WhyBike Motorcycle Blog

What your gear choices say about you

By James - 1/14/2007

While doing some research I came across an article about motorcycles and CPR titled “Must you do it?“.

“MUST you perform CPR if you know how and it is apparent that it is needed? Let me bring this into clear focus for you: You find someone that is DEAD and believe you could revive him using CPR. Must you try?

My OPINION is that nothing - no law, no moral obligation, no ‘contract’, and no force of nature - forces you to perform CPR.”

I was a bit shocked that someone would have such a cowardly view, especially a so-called biker and MSF instructor. I gave him the benefit of a doubt, maybe he is just covering his ass in this litigious society, so I read on . . .

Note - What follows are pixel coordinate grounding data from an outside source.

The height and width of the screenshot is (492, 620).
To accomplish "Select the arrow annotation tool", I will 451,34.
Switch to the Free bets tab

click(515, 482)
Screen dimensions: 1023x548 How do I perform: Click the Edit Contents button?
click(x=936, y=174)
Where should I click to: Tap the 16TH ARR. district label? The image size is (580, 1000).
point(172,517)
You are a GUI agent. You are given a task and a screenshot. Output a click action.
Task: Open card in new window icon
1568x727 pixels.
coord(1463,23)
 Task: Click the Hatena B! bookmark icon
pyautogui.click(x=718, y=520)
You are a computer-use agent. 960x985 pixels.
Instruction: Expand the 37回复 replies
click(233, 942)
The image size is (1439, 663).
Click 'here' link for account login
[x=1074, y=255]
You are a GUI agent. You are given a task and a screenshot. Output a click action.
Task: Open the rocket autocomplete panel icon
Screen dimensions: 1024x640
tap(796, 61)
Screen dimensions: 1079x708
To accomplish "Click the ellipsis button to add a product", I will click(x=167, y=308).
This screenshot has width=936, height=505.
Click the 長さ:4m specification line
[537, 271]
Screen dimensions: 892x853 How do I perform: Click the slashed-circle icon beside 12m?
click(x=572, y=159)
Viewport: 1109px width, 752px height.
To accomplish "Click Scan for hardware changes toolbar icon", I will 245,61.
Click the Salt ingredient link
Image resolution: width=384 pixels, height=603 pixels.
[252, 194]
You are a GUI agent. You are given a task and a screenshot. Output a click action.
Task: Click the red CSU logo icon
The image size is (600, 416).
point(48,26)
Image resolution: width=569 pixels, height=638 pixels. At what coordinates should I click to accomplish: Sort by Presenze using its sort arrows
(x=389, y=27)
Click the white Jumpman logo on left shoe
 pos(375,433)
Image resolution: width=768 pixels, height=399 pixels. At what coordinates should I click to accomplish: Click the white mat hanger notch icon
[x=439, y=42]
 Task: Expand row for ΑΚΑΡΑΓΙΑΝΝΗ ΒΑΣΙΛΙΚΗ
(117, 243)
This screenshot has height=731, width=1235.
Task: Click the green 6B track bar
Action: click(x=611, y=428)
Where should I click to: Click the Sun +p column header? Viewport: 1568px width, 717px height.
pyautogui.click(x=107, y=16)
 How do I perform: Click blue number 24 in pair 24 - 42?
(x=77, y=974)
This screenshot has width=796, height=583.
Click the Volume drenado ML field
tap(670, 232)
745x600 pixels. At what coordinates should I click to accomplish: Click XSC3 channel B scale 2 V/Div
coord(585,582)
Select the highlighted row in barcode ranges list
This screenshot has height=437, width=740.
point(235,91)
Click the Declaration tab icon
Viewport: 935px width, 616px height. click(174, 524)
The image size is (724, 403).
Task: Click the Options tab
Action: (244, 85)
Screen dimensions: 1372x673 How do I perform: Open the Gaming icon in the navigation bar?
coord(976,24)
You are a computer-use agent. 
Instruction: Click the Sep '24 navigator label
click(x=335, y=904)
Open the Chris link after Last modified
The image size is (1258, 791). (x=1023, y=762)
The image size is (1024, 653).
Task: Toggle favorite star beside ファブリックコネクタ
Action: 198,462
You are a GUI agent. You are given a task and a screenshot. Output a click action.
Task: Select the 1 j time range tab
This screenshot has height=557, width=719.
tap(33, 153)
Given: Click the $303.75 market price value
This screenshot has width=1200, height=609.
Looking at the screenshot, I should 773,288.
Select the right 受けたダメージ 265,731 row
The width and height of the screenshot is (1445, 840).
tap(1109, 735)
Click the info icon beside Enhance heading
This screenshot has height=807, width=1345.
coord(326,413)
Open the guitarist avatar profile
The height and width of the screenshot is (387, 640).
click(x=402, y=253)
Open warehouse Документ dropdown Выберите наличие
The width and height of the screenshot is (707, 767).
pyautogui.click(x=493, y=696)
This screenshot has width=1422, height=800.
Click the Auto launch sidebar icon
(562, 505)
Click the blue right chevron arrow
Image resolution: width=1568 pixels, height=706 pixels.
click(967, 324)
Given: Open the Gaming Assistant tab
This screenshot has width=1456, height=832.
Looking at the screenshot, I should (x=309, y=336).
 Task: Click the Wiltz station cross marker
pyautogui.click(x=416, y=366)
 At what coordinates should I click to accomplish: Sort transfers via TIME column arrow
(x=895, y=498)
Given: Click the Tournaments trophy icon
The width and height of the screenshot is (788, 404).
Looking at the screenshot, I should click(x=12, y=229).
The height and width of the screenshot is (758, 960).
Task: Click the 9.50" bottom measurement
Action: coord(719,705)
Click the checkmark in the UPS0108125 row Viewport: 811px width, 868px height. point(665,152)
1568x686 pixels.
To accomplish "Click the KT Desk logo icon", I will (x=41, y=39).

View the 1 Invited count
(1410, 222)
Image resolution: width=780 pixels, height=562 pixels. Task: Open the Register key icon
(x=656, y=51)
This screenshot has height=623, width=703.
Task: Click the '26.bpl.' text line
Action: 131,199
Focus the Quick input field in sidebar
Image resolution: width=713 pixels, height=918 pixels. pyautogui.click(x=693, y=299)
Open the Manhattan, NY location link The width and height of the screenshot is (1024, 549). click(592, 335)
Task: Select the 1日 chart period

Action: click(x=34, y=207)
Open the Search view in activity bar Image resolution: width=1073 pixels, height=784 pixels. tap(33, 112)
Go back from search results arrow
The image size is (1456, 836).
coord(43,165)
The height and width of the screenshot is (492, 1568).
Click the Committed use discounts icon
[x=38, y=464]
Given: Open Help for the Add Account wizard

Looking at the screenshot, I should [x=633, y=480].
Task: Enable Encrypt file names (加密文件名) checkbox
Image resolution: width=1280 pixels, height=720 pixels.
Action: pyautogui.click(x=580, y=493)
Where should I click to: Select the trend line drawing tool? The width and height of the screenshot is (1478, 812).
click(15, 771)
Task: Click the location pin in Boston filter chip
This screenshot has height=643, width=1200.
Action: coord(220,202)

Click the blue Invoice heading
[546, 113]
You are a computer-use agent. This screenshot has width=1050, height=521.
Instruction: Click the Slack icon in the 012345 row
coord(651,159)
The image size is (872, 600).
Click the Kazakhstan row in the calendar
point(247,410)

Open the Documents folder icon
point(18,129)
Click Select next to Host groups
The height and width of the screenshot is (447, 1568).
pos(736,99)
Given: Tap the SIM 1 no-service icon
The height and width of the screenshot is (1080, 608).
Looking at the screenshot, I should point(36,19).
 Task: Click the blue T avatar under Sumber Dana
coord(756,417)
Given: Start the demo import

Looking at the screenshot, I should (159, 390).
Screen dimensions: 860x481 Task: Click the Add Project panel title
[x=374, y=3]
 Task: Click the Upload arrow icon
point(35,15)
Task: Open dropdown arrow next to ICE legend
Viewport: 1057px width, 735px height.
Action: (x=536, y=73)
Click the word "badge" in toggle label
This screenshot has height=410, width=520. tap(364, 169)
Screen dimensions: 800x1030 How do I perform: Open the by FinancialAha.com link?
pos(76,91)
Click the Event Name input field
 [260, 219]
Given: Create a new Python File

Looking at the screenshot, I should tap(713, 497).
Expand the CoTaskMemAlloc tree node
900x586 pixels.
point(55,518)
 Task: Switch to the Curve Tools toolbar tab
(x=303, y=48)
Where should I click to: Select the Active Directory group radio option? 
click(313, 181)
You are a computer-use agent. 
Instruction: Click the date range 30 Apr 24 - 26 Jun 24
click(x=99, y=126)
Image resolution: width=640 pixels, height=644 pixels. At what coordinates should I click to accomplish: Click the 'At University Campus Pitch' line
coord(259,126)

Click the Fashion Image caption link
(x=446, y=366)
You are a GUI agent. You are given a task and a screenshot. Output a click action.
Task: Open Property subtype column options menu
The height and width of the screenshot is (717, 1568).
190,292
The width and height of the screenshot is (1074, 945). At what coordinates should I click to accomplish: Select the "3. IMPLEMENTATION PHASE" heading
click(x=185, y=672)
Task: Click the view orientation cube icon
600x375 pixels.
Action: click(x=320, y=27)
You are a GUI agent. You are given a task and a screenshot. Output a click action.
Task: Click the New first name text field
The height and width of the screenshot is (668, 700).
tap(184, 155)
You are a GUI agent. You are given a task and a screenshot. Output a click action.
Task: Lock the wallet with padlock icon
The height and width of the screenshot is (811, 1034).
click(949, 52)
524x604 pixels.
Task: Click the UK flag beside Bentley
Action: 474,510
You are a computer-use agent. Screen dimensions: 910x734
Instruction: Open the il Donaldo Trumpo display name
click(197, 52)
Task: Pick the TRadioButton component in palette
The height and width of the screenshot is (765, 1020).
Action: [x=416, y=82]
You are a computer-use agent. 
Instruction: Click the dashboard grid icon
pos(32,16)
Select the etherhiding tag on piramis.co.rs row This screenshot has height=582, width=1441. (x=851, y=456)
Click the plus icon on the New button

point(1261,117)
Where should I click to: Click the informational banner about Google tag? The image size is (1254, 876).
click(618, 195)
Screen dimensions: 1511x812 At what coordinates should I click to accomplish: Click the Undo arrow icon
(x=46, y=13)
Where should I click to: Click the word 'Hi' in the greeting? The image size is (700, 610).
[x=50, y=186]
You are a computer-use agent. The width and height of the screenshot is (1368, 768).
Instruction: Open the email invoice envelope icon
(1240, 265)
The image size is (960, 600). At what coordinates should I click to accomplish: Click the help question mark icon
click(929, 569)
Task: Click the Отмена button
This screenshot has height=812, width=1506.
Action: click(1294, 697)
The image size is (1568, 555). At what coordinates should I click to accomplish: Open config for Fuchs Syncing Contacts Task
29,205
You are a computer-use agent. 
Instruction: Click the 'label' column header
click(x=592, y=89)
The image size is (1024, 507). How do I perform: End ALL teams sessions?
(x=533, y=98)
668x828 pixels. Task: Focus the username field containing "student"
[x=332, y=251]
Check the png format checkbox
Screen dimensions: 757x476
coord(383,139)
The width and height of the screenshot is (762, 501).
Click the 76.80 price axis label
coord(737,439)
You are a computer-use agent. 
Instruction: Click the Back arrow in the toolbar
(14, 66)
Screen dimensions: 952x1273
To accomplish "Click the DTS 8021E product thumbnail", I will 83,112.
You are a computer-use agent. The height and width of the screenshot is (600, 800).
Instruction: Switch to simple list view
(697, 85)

“If you happen upon a motorcyclist who appears to be a victim of a motorcycle accident and that person is not wearing a helmet, you have EVERY RIGHT to conclude that since he is so cavalier about his safety when riding a motorcycle he may well also be cavalier about wearing condoms. Maybe that’s true, and maybe it’s not true, but you have the right to decide NOT TO ADMINISTER CPR for whatever reason you choose, including that one.”

This really shocked me. You have no right to look at a rider’s gear and assume that he has a death wish. Most cagers make this same false assumption about all motorcyclists. But the final conclusion that Mr. Davis comes to, that you have every right not to help a downed biker, “for whatever reason you choose” is a sad commentary on the values of a lot of people.

According to a handful of studies I found, no one has ever transmitted HIV during CPR. According to TulsaCPR

“The probability that a rescuer will become infected with either the AIDS or hepatitis virus as a result of performing CPR is minimal. There have been no cases to date of transmission of AIDS or hepatitis during mouth-to-mouth resuscitation. If you are still concerned, there are face masks and shields available that you can place over the victim’s mouth to provide a physical barrier during mouth-to-mouth resuscitation. Some of these are small enough to be carried on your keychain.”

You are more likely to contract a disease while treating a cut than giving CPR. Regardless, you cannot tell if someone is sick by looking at them. I am in awe of Mr. Davis’ ability to predict people’s medical history from the gear a motorcyclist choses to wear. Is wearing sneakers while riding a predictor of dyslexia? Does not wearing a back protector tell potential rescuers that I am lactose intolerant? Are you afraid you might contract these while providing medical care? I wonder whether he would help ANYONE who does not share Mr. Davis’ “healthy” completion.

I am not a masochist, I understand the fear of ill health or lengthy lawsuits. But an irrational fear based on ignorance is bigotry. Someone who half-asses it when another biker is hurt is cowardly and selfish scum. Mr. Davis, I can assure you that if you are ever hurt and I am passing by, I will stop and do everything I can to help. I hope you can pick up some $5 CPR safety products and rejoin the human race.